I used, very honestly, to think that the idea of Hartford Financial Services Inc., Hartford (NYSE:HIG), sponsoring a winter sports event for people with disabilities was a little odd.
Why on earth encourage people who already have problems with arms or legs to get on skis or snowboards and cause more injuries to more arms and legs?
Then my friend Joe, who is self-employed and about 40, got interested in winter sports, and I understood: The best way to attract the attention of healthy, active people who generally take good care of themselves but think they are invincible is to reach them when they have wiped out while skiing, snowboarding, skateboarding, snorkeling or the like.
Of course, no one wants to insure a burning house against fire.
No one really wants to insure a skiier rushing down a black diamond trail against the risk of banging into a tree on the black diamond trail.
But, on the other hand, if an insurer can somehow deal with the risk of black diamond trails and similar threats in the design and pricing of a disability insurance policy — or, perhaps, a life insurance or long-term care insurance (LTCI) policy — it seems as if the black diamond trail itself is the protection seller’s best friend.

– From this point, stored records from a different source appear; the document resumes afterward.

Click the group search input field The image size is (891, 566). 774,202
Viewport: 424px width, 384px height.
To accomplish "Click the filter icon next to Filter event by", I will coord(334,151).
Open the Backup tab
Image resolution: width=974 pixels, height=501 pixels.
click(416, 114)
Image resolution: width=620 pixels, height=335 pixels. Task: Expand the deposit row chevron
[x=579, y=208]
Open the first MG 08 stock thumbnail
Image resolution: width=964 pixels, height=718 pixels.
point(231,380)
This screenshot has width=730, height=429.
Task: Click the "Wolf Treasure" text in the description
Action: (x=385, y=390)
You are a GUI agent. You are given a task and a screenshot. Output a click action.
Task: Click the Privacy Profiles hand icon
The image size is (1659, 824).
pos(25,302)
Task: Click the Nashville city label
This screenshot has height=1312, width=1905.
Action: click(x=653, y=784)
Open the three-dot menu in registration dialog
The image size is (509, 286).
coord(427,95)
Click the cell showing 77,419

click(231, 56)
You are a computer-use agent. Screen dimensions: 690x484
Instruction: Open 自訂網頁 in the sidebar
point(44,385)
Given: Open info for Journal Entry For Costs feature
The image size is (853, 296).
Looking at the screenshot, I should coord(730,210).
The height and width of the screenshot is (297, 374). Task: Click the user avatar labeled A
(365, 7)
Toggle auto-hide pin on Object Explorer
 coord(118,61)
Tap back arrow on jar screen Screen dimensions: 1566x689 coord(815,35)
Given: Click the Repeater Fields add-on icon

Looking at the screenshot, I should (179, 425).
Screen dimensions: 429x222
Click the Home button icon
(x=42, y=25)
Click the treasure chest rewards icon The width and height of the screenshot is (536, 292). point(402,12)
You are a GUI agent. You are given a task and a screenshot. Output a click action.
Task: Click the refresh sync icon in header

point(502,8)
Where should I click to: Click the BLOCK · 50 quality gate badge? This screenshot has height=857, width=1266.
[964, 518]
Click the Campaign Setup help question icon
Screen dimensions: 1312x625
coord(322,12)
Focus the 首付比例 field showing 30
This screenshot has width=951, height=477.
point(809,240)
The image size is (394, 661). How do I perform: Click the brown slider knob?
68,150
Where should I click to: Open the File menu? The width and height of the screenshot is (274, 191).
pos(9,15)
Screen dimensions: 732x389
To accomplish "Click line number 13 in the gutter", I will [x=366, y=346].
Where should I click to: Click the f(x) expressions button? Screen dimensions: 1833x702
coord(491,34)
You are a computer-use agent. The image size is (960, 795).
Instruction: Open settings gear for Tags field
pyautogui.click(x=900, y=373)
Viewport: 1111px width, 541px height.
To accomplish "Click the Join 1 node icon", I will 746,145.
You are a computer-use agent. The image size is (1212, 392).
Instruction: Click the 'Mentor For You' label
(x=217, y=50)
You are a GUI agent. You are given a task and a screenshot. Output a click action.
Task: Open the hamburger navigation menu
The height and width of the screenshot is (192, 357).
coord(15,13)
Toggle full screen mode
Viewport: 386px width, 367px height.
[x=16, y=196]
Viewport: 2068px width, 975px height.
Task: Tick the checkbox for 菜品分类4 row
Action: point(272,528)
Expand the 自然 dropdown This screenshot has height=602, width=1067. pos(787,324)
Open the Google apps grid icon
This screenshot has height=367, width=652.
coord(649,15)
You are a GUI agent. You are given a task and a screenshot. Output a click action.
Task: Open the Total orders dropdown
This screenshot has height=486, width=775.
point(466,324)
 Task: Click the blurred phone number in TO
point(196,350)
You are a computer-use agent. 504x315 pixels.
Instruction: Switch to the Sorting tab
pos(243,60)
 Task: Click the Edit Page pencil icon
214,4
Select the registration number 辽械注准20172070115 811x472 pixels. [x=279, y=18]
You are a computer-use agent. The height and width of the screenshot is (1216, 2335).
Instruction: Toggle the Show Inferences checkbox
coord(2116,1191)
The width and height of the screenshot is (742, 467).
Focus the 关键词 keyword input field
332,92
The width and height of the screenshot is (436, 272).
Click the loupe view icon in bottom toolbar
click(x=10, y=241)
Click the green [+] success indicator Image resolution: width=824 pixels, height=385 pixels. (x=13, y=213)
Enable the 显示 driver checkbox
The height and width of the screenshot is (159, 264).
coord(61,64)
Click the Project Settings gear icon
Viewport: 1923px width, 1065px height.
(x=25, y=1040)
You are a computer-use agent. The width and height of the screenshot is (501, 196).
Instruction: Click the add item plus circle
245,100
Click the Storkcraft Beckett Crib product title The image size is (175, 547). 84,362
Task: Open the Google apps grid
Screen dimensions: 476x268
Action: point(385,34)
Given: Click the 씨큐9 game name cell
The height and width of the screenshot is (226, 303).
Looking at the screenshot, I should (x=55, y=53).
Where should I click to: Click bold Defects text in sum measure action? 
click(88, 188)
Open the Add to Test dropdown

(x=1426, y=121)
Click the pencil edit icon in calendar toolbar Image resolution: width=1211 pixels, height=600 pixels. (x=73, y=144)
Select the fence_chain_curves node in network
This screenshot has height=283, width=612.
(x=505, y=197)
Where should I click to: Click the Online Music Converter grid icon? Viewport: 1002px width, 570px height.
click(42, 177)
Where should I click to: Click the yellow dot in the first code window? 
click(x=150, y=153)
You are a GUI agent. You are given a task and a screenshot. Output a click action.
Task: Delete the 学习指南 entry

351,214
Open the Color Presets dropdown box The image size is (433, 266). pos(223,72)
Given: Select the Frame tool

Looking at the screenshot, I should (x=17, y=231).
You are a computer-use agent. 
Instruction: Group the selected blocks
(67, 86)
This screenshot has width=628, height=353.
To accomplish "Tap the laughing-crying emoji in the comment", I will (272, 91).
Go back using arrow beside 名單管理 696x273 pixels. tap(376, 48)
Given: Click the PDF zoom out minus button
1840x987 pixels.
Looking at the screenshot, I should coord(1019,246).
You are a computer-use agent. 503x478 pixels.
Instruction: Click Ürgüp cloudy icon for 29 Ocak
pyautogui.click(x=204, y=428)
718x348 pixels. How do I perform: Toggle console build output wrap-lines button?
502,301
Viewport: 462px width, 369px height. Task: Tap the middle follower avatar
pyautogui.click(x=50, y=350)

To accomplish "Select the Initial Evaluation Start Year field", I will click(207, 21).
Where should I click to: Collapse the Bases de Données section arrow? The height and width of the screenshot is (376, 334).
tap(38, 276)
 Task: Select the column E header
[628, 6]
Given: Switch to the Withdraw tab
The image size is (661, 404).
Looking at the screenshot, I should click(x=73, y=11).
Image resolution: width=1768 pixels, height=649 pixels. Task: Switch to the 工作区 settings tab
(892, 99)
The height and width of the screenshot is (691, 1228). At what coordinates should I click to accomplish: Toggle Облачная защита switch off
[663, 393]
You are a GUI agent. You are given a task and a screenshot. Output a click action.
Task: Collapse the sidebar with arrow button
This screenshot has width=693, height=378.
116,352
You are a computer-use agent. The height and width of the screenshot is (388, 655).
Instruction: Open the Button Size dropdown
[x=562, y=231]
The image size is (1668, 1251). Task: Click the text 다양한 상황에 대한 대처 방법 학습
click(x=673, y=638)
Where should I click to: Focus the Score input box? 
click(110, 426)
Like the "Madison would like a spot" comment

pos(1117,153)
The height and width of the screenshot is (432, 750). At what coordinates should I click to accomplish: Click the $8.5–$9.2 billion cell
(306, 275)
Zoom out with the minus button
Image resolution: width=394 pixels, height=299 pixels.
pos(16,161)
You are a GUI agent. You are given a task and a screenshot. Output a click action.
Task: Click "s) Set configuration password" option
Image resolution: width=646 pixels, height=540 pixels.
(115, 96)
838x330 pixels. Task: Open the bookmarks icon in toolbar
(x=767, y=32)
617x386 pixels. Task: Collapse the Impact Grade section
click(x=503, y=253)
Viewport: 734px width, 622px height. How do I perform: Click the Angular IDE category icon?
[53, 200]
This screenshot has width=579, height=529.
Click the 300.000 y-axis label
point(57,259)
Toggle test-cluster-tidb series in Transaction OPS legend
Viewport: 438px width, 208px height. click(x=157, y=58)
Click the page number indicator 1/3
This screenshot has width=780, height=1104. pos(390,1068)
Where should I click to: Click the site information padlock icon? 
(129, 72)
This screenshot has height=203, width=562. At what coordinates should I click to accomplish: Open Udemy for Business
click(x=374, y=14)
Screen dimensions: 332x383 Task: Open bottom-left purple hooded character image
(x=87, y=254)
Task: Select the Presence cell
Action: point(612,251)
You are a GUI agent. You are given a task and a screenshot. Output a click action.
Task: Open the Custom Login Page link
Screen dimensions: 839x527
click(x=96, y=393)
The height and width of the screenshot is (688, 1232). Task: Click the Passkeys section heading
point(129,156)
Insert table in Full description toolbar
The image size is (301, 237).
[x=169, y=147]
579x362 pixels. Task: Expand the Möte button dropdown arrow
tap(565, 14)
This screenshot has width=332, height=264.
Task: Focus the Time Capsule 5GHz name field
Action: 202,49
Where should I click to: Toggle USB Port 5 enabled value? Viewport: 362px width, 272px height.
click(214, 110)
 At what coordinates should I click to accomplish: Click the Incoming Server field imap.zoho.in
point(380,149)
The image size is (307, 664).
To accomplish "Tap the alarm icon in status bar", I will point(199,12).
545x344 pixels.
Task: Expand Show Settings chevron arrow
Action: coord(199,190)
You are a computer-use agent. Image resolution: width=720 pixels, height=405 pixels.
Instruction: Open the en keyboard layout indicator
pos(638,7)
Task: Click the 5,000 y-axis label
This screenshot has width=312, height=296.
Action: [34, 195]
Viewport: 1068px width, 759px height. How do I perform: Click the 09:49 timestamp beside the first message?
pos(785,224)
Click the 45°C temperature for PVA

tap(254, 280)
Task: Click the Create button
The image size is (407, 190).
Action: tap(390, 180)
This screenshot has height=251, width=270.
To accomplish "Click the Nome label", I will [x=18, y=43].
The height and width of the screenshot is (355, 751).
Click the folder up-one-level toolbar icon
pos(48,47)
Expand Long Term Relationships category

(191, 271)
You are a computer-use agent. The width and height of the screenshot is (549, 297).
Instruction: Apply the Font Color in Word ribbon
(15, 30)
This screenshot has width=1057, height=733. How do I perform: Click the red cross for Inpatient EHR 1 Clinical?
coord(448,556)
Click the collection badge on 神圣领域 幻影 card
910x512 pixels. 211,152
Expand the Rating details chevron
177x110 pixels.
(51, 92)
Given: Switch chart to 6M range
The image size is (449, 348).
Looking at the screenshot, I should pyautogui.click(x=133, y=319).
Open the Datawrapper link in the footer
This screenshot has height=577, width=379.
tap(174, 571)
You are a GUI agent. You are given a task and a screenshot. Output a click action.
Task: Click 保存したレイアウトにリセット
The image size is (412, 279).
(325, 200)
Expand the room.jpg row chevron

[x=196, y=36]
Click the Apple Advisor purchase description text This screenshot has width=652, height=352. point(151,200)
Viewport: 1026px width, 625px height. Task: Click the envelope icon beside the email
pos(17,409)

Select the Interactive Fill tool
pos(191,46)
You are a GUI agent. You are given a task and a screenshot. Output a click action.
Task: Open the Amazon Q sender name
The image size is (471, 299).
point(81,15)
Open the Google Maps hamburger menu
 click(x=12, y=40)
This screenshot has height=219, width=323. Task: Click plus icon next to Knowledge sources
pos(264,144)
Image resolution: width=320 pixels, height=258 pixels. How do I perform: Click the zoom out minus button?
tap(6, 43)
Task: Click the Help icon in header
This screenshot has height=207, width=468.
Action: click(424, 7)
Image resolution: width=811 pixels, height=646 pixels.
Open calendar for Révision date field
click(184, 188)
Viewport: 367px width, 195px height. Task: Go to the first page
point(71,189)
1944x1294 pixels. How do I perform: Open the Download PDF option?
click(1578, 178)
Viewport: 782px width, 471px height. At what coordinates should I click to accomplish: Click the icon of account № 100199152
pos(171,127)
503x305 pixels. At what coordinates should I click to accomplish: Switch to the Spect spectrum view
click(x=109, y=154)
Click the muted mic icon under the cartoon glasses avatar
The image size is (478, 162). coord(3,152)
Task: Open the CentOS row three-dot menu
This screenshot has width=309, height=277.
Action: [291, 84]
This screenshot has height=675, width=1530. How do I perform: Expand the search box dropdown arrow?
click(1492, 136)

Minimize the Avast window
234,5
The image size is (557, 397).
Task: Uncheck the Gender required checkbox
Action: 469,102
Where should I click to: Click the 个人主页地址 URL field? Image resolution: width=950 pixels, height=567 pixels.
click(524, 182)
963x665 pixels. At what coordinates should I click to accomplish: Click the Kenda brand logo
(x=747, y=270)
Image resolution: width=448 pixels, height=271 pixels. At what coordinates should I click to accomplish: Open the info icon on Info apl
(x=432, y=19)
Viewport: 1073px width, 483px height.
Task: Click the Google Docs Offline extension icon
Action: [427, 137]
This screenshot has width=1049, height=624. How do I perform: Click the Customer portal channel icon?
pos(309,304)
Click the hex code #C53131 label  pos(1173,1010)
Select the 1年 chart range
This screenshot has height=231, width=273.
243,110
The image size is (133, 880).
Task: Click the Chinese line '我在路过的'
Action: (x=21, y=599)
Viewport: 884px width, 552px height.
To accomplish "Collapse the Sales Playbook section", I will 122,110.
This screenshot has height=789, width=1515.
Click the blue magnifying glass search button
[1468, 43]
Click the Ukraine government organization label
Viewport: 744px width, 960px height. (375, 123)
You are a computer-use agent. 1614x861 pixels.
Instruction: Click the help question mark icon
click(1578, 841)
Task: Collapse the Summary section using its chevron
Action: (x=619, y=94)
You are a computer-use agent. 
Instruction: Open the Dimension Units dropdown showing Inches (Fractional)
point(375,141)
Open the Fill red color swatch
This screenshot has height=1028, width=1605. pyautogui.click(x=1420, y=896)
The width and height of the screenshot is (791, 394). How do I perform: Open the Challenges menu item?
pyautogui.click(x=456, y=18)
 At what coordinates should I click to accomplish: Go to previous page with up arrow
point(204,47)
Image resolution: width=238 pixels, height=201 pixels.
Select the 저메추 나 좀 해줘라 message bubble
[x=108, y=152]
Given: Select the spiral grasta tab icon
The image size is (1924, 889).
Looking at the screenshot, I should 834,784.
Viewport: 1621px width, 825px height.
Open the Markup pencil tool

Joe, for example (many details here are changed to protect Joe’s identity, in case he is, in reality, a super hero, and the bad guys are looking for him), is used to bounding up stairs in a single leap, biking around major metropolitan areas as if they were suburban cul de sacs, and toting heavy suitcases and boxes around as if they were lunchboxes. Most of the time, he has a hard time grasping the possibility that other people might find any ordinary physical activity tiring, let alone the possibility that he himself could have trouble with some activity as trivial as running a marathon or climbing up the mast of a sailboat.
Normally, when I tell Joe that I write about disability insurance, and I mention that disability insurance is a product self-employed people ought to consider buying, he looks about as interested as if I had suggested that some people in the world make a living by growing cassava root, or that some people enjoy macrame. Those topics normally have no meaning for him.
A few weeks ago, however, he took advantage of what will probably be the last few flurries of snow of the season and went snowboarding. At one point, he toppled over and banged up his ribs and his knees.
For an hour or two, he could barely walk. He probably hadn’t done anything at all to his life expectancy, or his expectancy for years of healthy life, but, for a week or two, he could move only about as well as most people can move when they’ve been working out regularly. He suddenly had to make an effort to climb stairs or lift heavy objects. He couldn’t sleep comfortably on his stomach. He sometimes needed more than four hours of sleep a night.
The next time I saw him after that, he told me, “Wow, it was horrible. What if I’d been like that for a whole week? How would I have gone to work? What would I do if I couldn’t work?”
Suddenly, Joe knew why someone might find the topic of disability insurance interesting.